The majority of us live paycheck to paycheck. There is no shame in this as that is simply the reality caused by the current state of the economy. Especially considering the ongoing Covid-19 pandemic, incomes have decreased and cost of living has skyrocketed, with heavy taxes on imported goods and prices increasing on necessities that grow scarce day by day. Even if you earn a decent salary, managing all your household, personal and professional expenses on one paycheck is impossible unless you plan your expenses accordingly. This is known as budgeting.
Difference between general budgeting and salary budgeting
While there are countless financial gurus and blogs dispensing advice on how to budget, budgeting your paycheck is slightly different. Whereas budgeting is more about reducing costs across the board, salary budgeting is more about allocating your salary to various places so that you are able to stretch out your salary for the entire month without having to run out by the end of the month. Salary budgeting also includes a cost-reduction component but is more focused on cost allocation.
Getting Started: Record-Keeping
Firstly, as with almost everything related to finance, you need to start with tracking your finances. Find a suitable mobile app or even keep daily records on a spreadsheet or even a notebook (although digital record-keeping is recommended due to the convenience in data analysis). You need to track at least 1-2 months of expenses to understand your income and spending patterns prior to analysing and figuring out where you can reduce and reallocate. Keep track of not only expenses, but income streams such as salary, returns on investment, donations etc. as well as any and all bank charges that you might not be aware of.

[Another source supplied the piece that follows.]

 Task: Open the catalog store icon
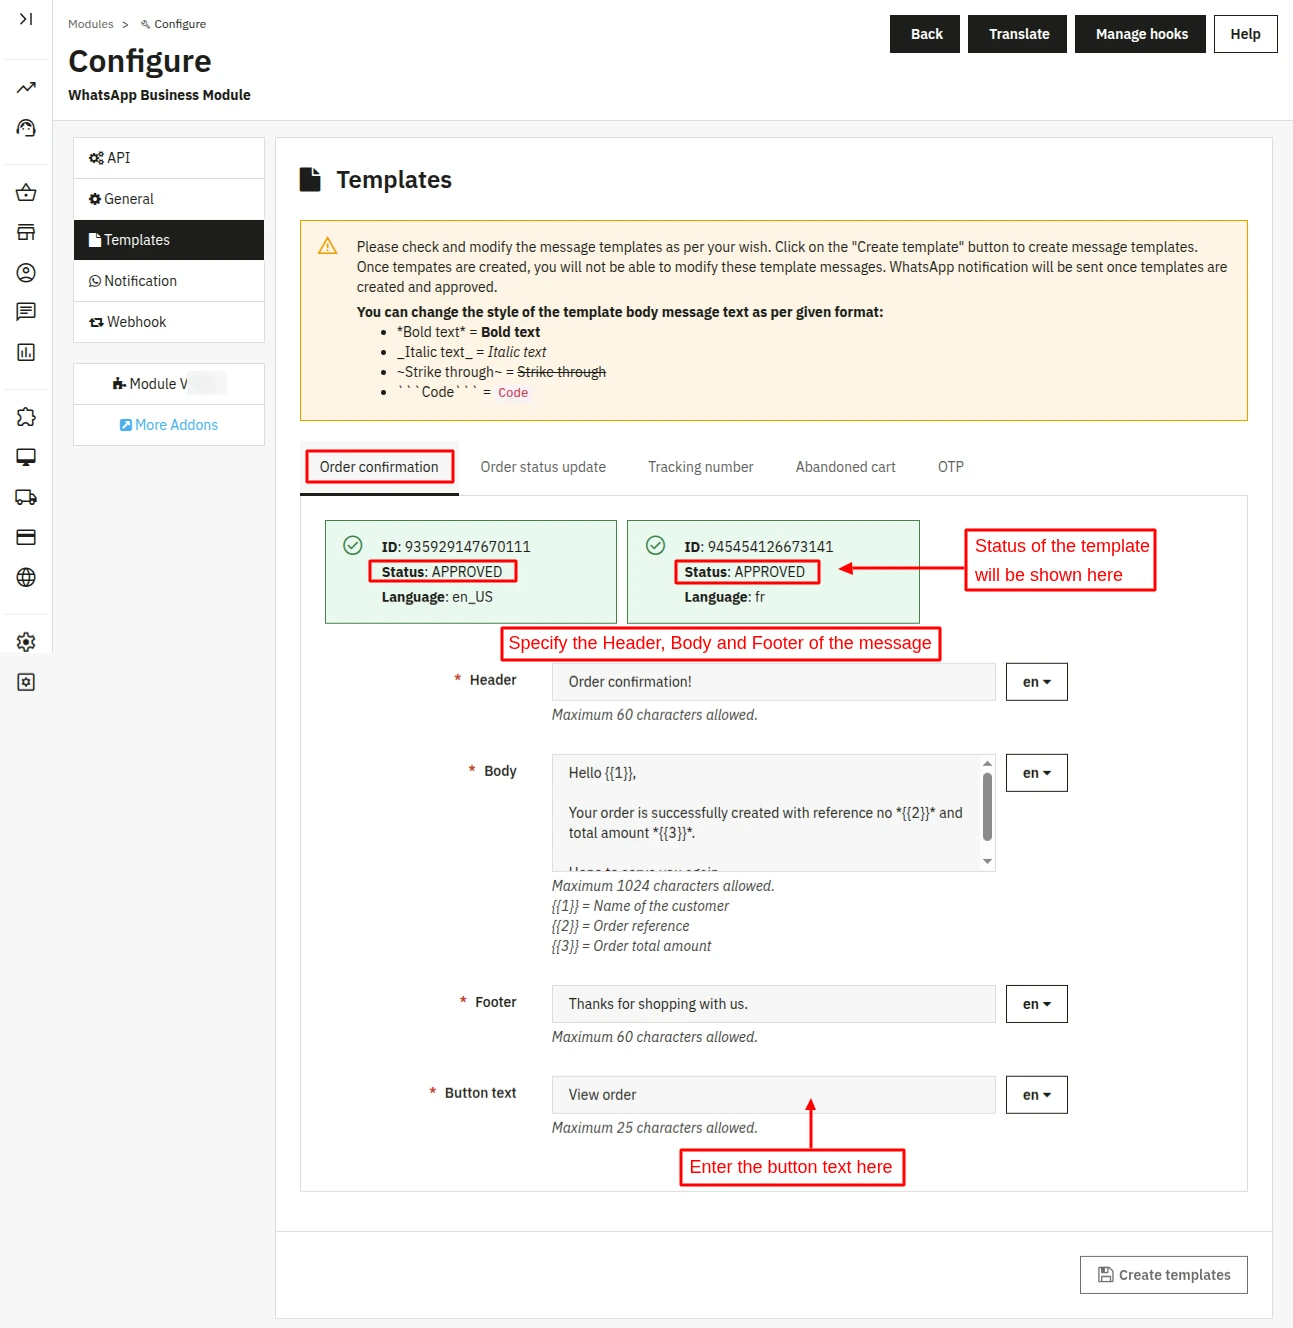coord(26,232)
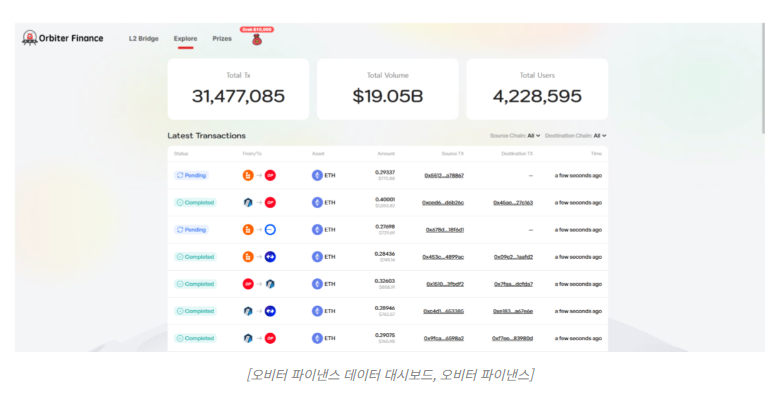
Task: Open source TX link 0x9fca...6598a2 in last row
Action: (x=444, y=338)
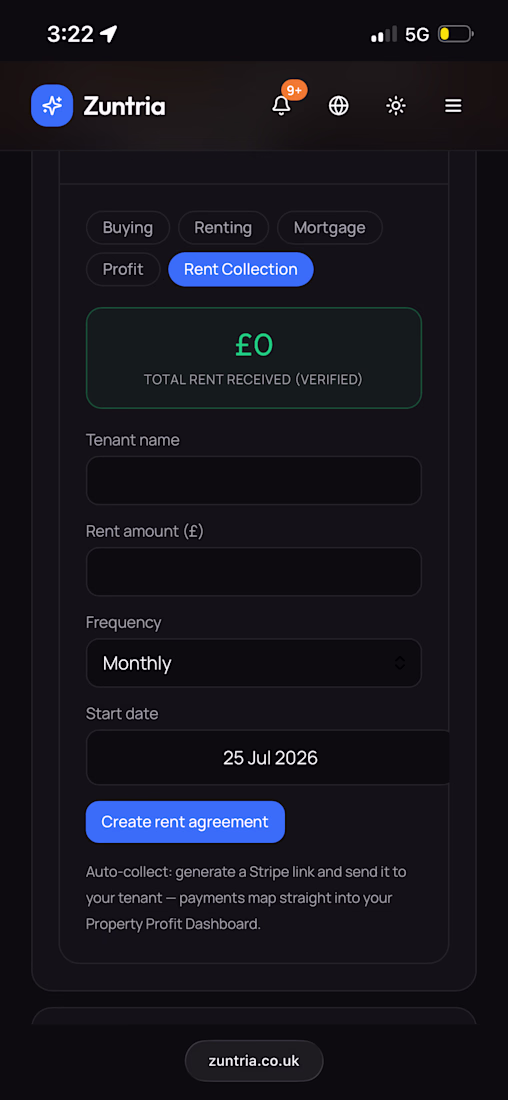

Tip: Track your expenses on a daily basis rather than weekly to avoid missing out on tracking smaller expenses
Financial Analysis: Categorise, Reduce & Reallocate
Now that you have some idea of where your money has been going all these days, it’s time to take a good look at how you can better streamline your expenses. One of the most popular models out there is the 50/30/20 model, where 50% of your paycheck goes towards your monthly needs, 30% for your wants (because, after all, life is short and meant to be enjoyed) and the remaining 20% to be tucked away into a savings account or used for debt repayment.
|Rent, bills, fixed loan instalments, food, traveling cost, essential purchases, insurance||Holidays, travel, entertainment, fashion, hobbies||Savings account, credit card bills, loans from friends, payday loans|
You don’t even need to use a model - simply by looking at your expense habits, you might be able to understand where you can easily cut costs and reallocate that amount towards debt repayment or savings. Avoid new debt at all costs and work towards settling whatever debt you have accrued thus far.
Tip: Wants and needs differ greatly between people so don’t feel bad about categorizing someone else’s want as your need
Automate Savings and Crucial Payments
By instructing your bank to automate savings and crucial payments, you are no longer able to forego these. Unless it’s an urgent, unexpected situation, where you can always dip into your savings (ideally, an emergency fund), your savings and settlement of critical payments (rent, bills etc.) should never be missed as not doing so has the potential to be extremely dangerous in the long run. Another advantage of automating these transactions is that you get used to the fact that you actually have a lesser amount of money in hand to manage your other expenses which prevents you from living beyond your means.
Tip: Instruct your bank to arrange these transactions on your salary day itself so that you never get used to seeing the full amount in your account at one time, giving the illusion of having more spending money than you really do
Revisit your budget
Every month or so, continue to make tweaks to your budget. It is impossible to get it right the first time. Don’t be discouraged if you find yourself unable to meet the ambitious budget you set for yourself as the months go on. If you find that you have severely underestimated how much money you need to allocate for a certain area (food or travel, for instance), don’t exhaust yourself by trying to minimise your food and travel cost. Just increase the budget you have put for that area and look at reducing it from another segment. Revisiting and amending your budget is extremely necessary, especially as your income and spending habits change with time.
Tip: Everytime you get an increase in income, put half of the increment into your savings pile and allocate the remaining half into your wants or needs pile as desired.
Remember, there is so much advice out there from various authorities and individuals who all claim that their way of salary budgeting is the best way. However, it’s important to find a way to budget your paycheck that works best for you, your lifestyle and your spending habits. Salary budgeting doesn’t mean having to live poorly - it just means making the best use of your paycheck so that no area of your life is under-financed.